#### DATA IN THIS EXERCISE:

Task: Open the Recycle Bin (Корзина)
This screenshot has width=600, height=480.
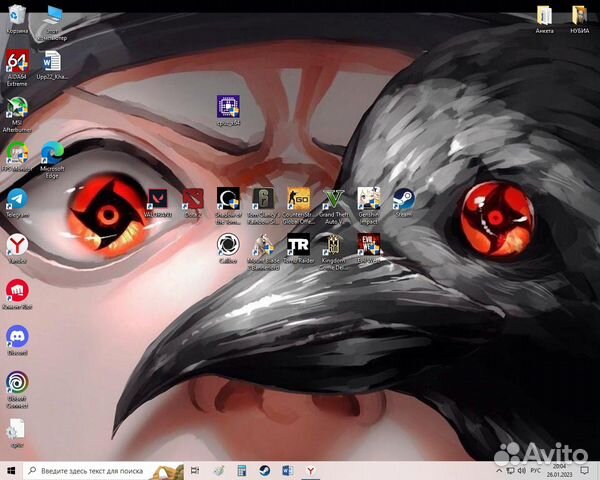Action: click(x=17, y=15)
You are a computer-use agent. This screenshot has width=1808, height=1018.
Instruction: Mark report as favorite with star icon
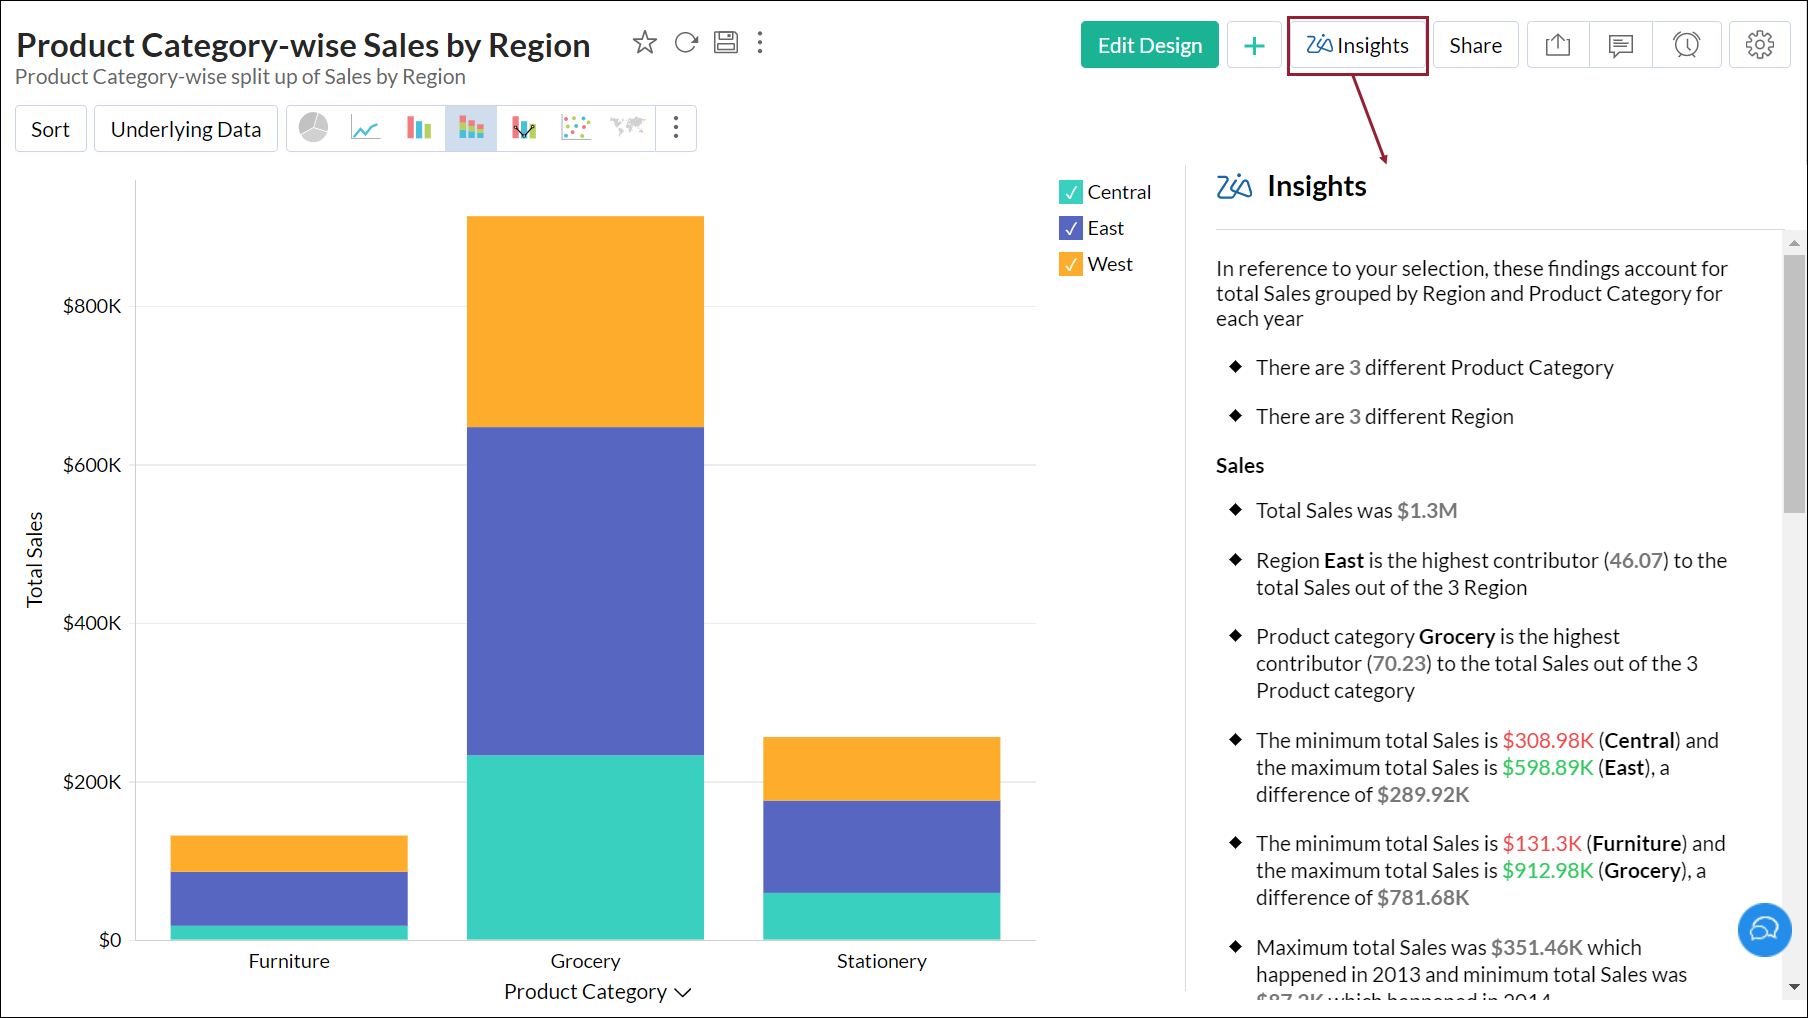[645, 43]
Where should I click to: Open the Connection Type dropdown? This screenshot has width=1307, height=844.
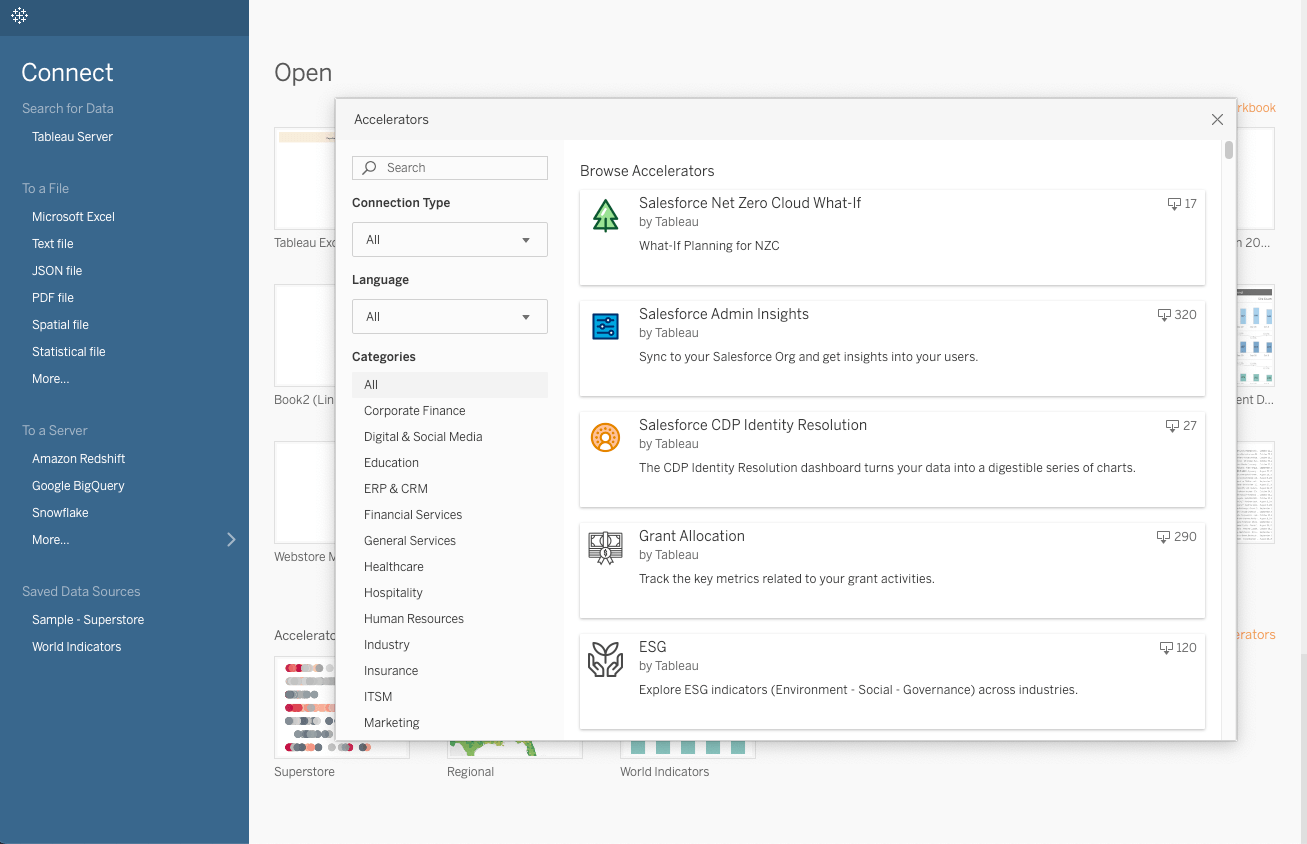(449, 240)
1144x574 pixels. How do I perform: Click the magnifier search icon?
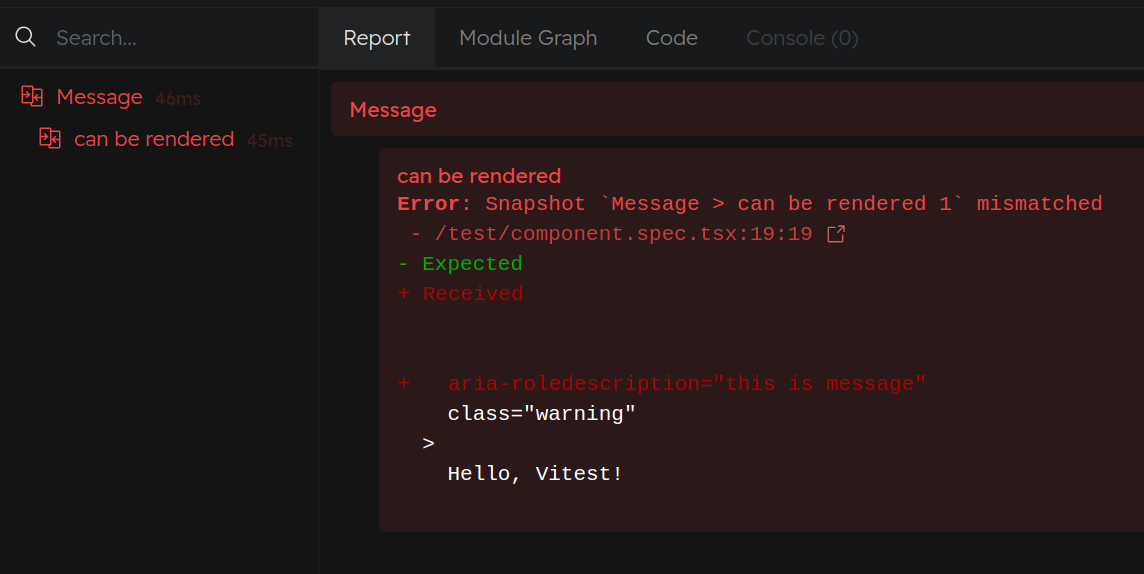point(26,37)
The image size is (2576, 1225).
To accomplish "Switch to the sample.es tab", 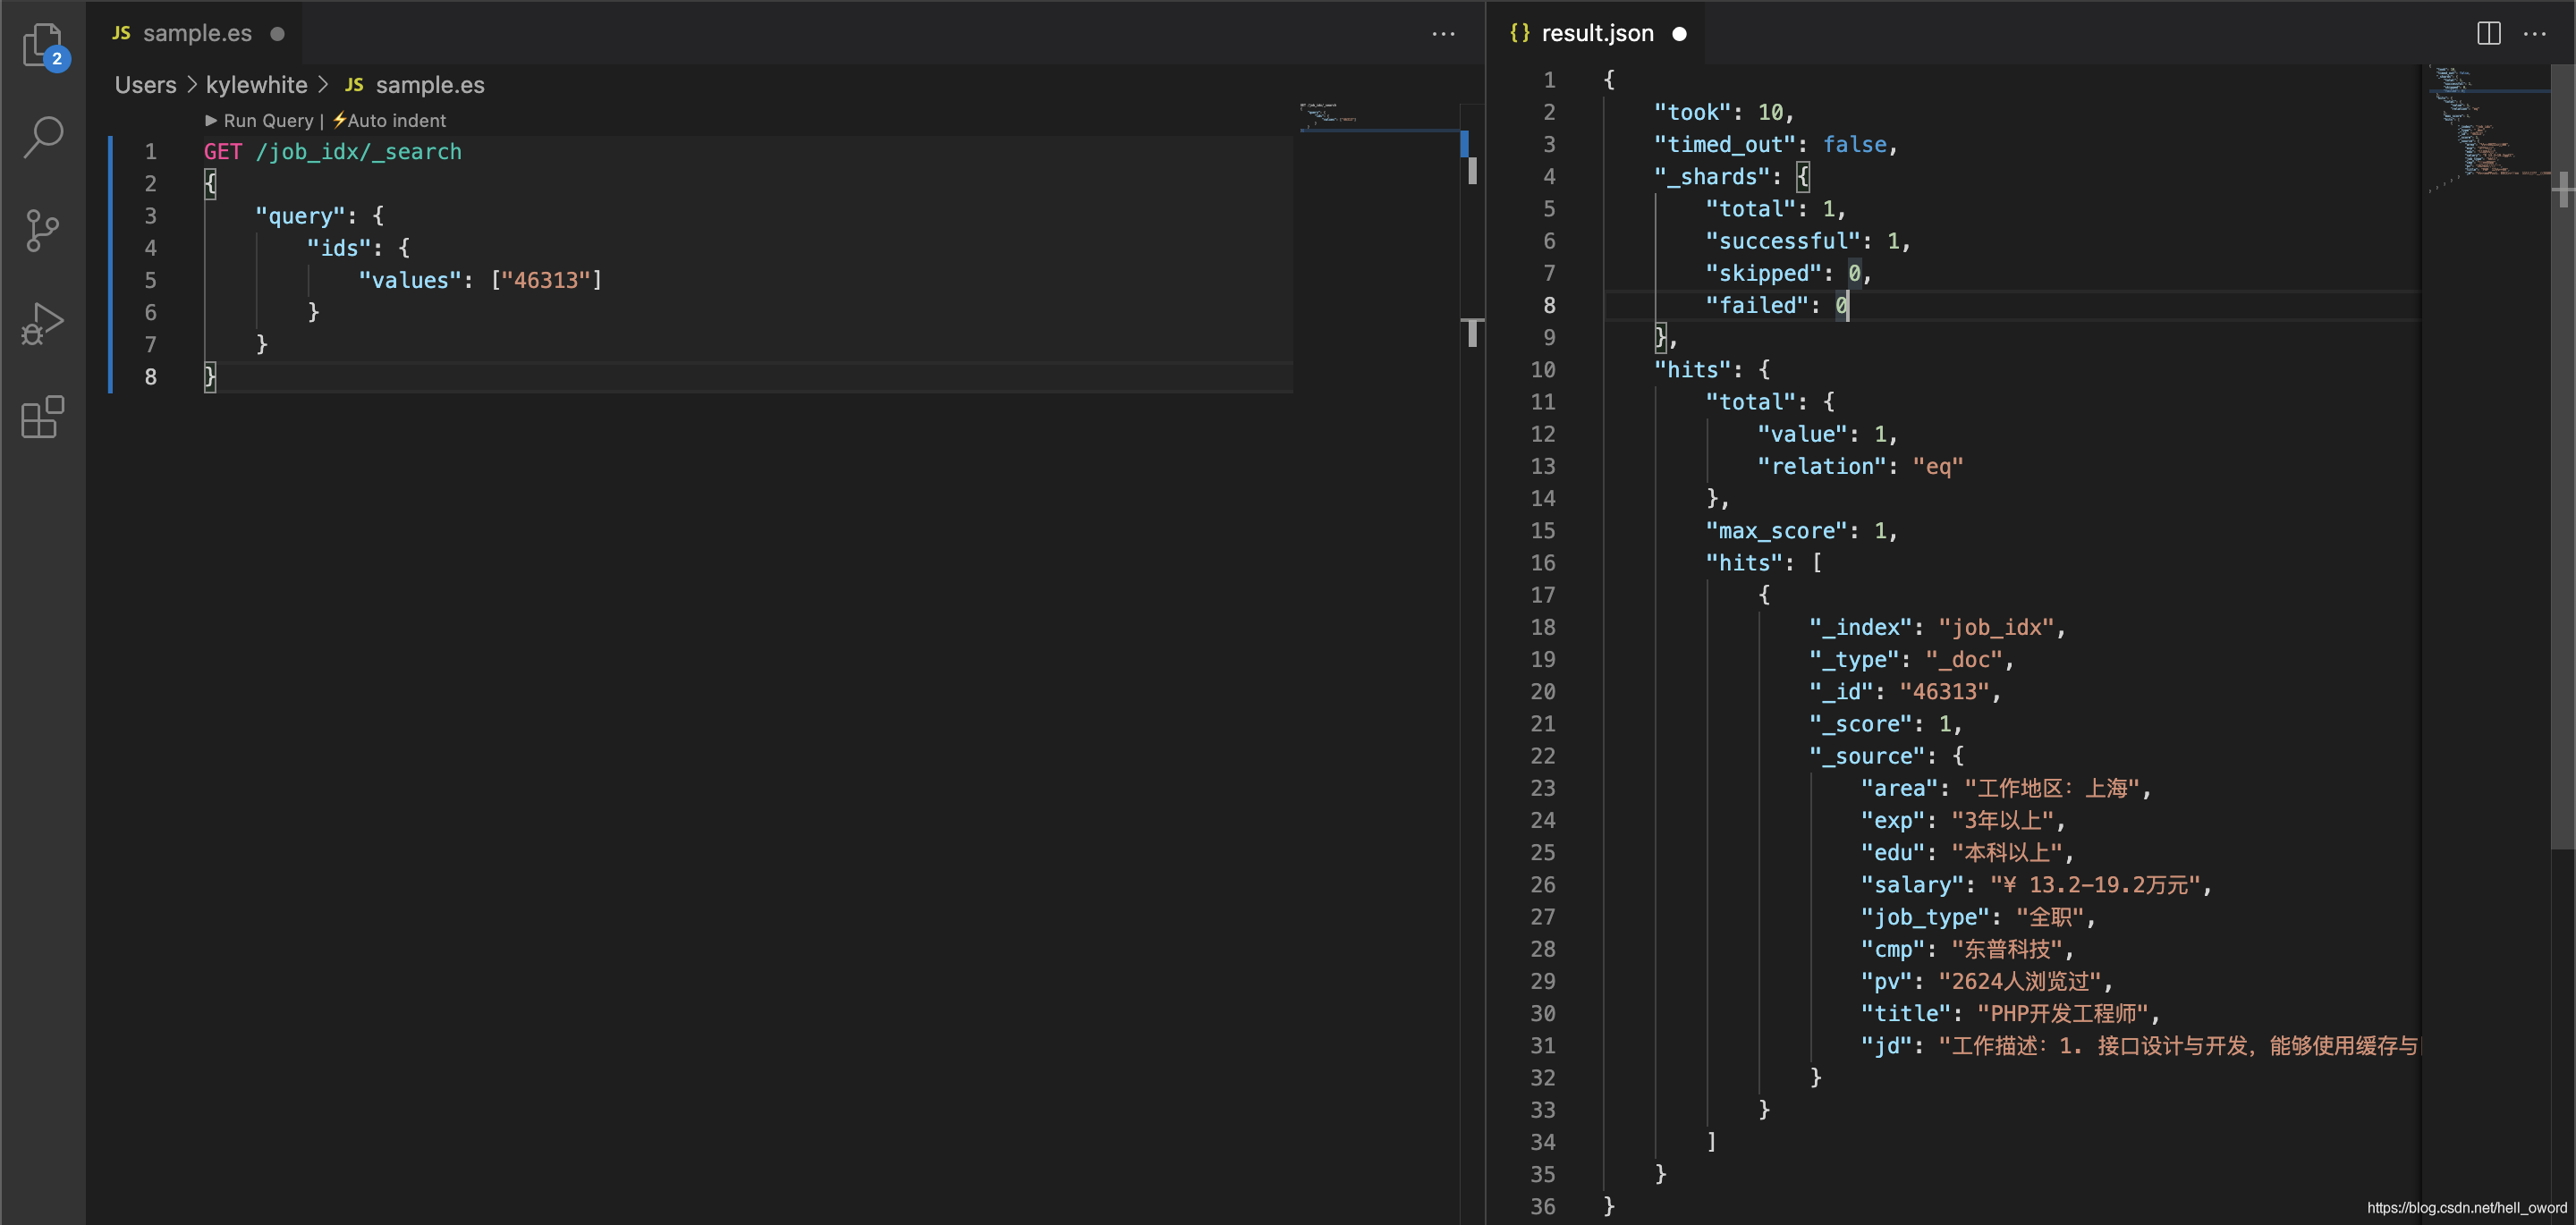I will pyautogui.click(x=197, y=33).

#### BRIEF:
Copy out the stretch from the start of the records through the line containing "point(26,37)", requests included, shifting every coordinate in the answers by adding 31 to it. Leave the pictures out.

#### SOLUTION FOR THIS PROBLEM:
Task: Open the Recycle Bin (Корзина)
This screenshot has width=600, height=480.
Action: click(x=48, y=46)
You are a computer-use agent. This screenshot has width=1808, height=1018.
Instruction: Mark report as favorite with star icon
[676, 74]
Where should I click to: Open the Connection Type dropdown? This screenshot has width=1307, height=844.
(480, 271)
1144x574 pixels. How do I perform: Click the magnifier search icon?
point(57,68)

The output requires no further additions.